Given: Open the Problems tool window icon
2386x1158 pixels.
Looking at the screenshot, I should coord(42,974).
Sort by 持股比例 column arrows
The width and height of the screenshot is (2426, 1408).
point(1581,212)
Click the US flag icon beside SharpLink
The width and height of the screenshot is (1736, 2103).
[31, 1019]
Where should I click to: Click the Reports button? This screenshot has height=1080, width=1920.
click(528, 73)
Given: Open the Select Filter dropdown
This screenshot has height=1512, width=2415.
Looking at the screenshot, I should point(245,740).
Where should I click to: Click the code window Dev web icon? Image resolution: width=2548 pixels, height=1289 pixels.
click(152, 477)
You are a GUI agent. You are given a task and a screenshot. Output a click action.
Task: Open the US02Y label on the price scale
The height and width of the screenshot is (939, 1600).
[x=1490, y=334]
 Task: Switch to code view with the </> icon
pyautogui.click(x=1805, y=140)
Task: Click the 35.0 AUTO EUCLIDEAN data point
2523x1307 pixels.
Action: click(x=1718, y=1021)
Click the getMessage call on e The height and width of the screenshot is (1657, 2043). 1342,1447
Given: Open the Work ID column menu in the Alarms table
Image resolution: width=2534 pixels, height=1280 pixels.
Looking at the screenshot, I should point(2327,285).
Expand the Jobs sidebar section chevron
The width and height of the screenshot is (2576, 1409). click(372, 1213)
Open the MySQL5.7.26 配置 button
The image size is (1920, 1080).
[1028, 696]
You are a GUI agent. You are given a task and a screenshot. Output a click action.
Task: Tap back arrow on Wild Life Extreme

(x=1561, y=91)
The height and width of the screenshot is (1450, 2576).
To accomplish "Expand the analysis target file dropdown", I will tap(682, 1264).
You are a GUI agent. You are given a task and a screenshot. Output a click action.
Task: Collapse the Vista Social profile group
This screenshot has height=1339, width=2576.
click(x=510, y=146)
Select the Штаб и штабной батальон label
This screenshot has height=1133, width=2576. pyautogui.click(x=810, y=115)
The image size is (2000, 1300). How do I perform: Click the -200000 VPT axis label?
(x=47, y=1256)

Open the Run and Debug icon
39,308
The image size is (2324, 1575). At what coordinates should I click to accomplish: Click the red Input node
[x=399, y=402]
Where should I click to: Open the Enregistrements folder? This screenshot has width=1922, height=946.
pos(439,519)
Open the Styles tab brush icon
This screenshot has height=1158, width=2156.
━━━━━━━━━━━━━━━━
Task item:
If a line in the entries contains "column", copy it.

The answer:
Sort by 持股比例 column arrows
Given: Open the Work ID column menu in the Alarms table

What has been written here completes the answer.